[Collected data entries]

========================================================================

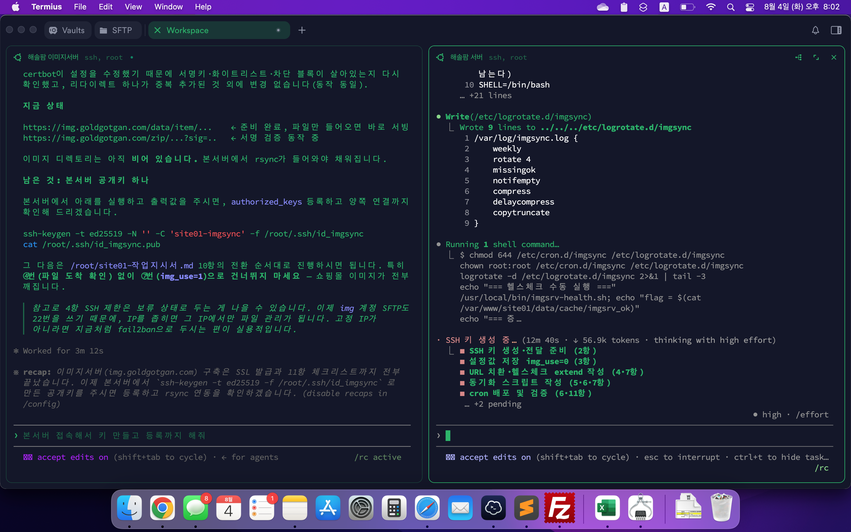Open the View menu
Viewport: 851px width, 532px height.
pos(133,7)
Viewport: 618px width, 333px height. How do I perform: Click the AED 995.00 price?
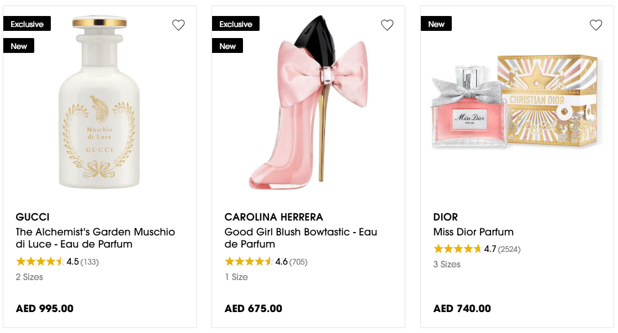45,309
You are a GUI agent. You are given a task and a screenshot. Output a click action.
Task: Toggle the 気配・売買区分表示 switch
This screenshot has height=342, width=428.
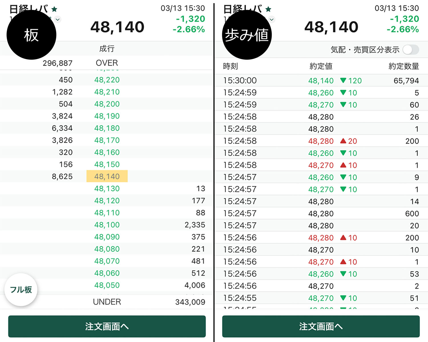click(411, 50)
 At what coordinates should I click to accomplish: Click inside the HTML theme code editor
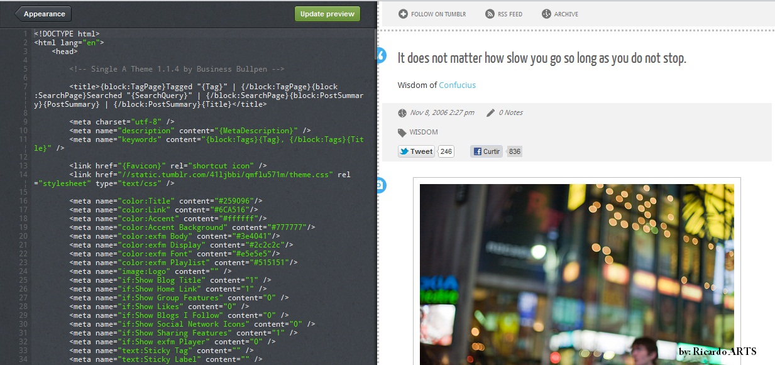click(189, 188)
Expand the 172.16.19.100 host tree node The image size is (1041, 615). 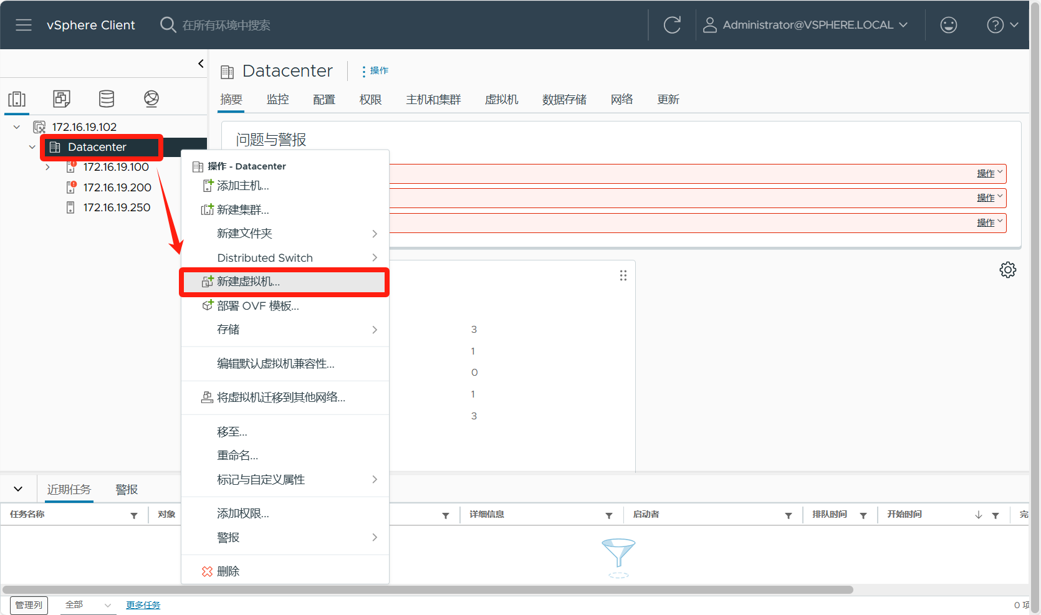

========================================================================

Repeat nothing but the lines from the one containing "Task: Toggle the 気配・売買区分表示 switch" through the end of the entries, exactly, and skip the pictures.

Task: Toggle the 気配・売買区分表示 switch
This screenshot has height=342, width=428.
click(411, 50)
 At what coordinates should I click to accomplish: Click inside the HTML theme code editor
click(189, 188)
Expand the 172.16.19.100 host tree node The image size is (1041, 615). 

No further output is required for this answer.